Third. That it will levy no higher harbor dues on vessels of another nationality frequenting any port in such “sphere” than shall be levied on vessels of its own nationality, and no higher railroad charges over lines built, controlled, or operated within its “sphere” on merchandise belonging to citizens or subjects of other nationalities transported through such “sphere” than shall be levied on similar merchandise belonging to its own nationals transported over equal distances.
The liberal policy pursued by His Imperial German Majesty in declaring Kiao-chao a free port and in aiding the Chinese Government in the establishment there of a customhouse are so clearly in line with the proposition which this Government is anxious to see recognized that it entertains the strongest hope that Germany will give its acceptance and hearty support. The recent ukase of His Majesty the Emperor of Russia declaring the port of Ta-lien-wan open during the whole of the lease under which it is held from China to the merchant ships of all nations, coupled with the categorical assurances made to this Government by His Imperial Majesty’s representative at this capital at the time and since repeated to me by the present Russian ambassador, seem to insure the support of the Emperor to the proposed measure. Our ambassador at the Court of St. Petersburg has in consequence, been instructed to submit it to the Russian Government and to request their early consideration of it. A copy of my instruction on the subject to Mr. Tower is herewith enclosed for your confidential information.

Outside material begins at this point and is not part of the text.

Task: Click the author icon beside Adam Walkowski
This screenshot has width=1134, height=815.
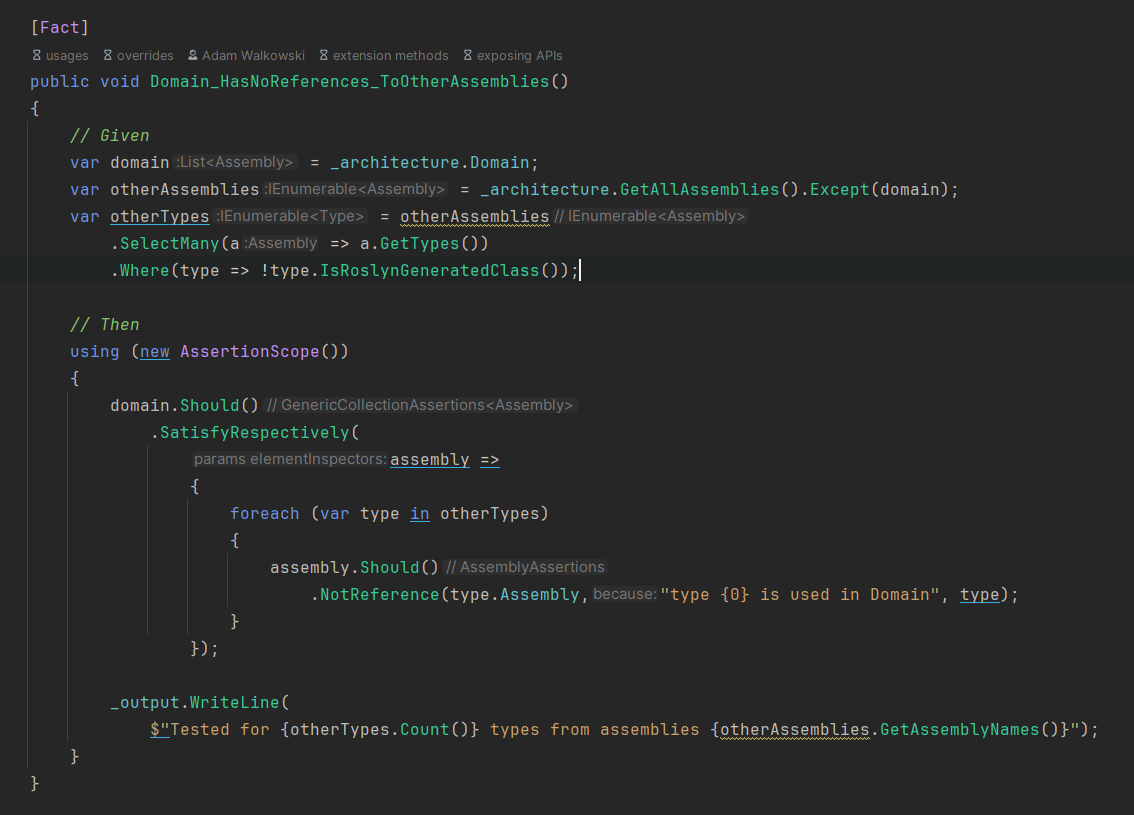Action: [x=192, y=56]
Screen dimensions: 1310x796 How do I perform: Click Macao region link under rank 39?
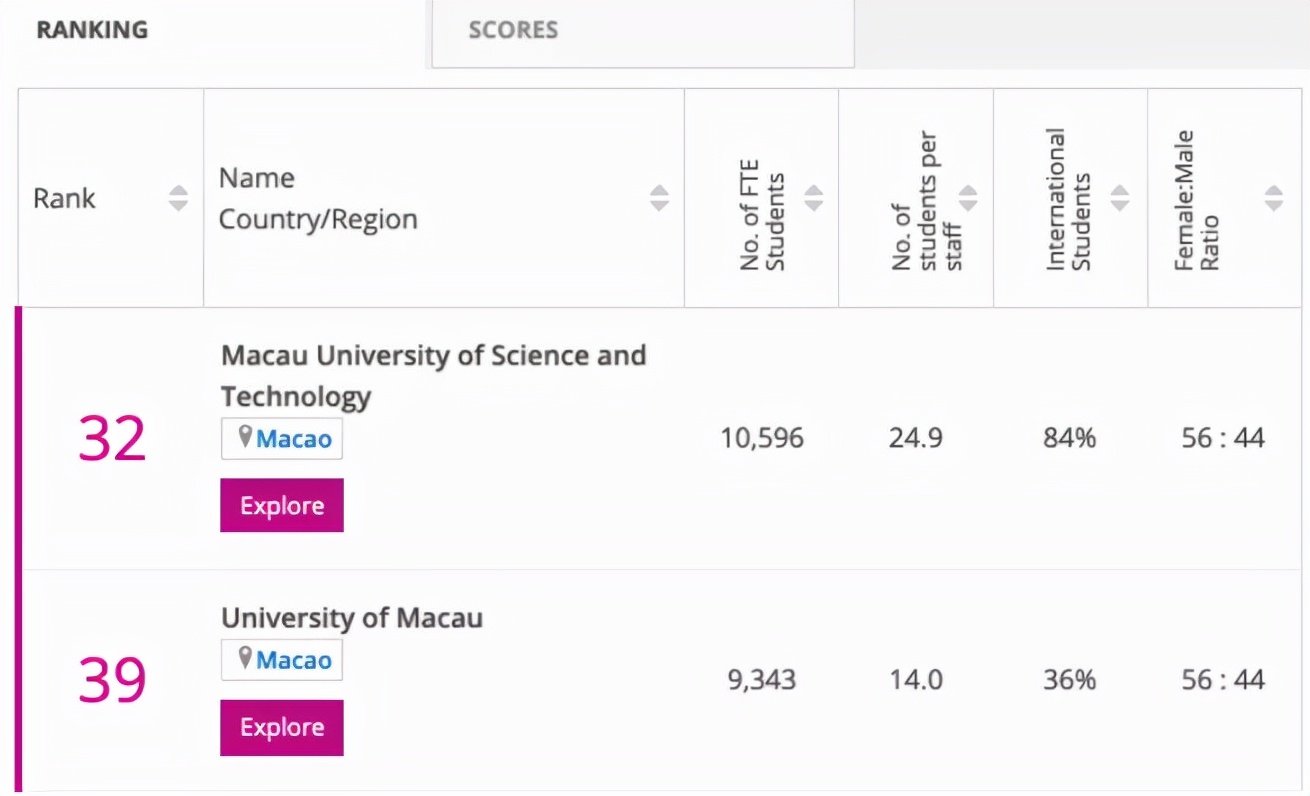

The commercial interests of Great Britain and Japan will be so clearly observed by the desired declaration of intentions, and the views of the Governments of these countries as to the desirability of the adoption of measures insuring the benefits of equality of treatment of all foreign trade throughout China are so similar to those entertained by the United States, that their acceptance of the propositions herein outlined and their cooperation in advocating their adoption by the other powers can be confidently expected. I enclose herewith copy of the instruction which I have sent to Mr. Choate on the subject.
In view of the present favorable conditions, you are instructed to submit the above considerations to His Imperial German Majesty’s Minister for L Foreign Affairs, and to request his early consideration of the subject.
[Identical notes, with the necessary changes, were sent on the same day to Germany, Russia, and England. Similar notes were sent later to Japan, Italy, and France.]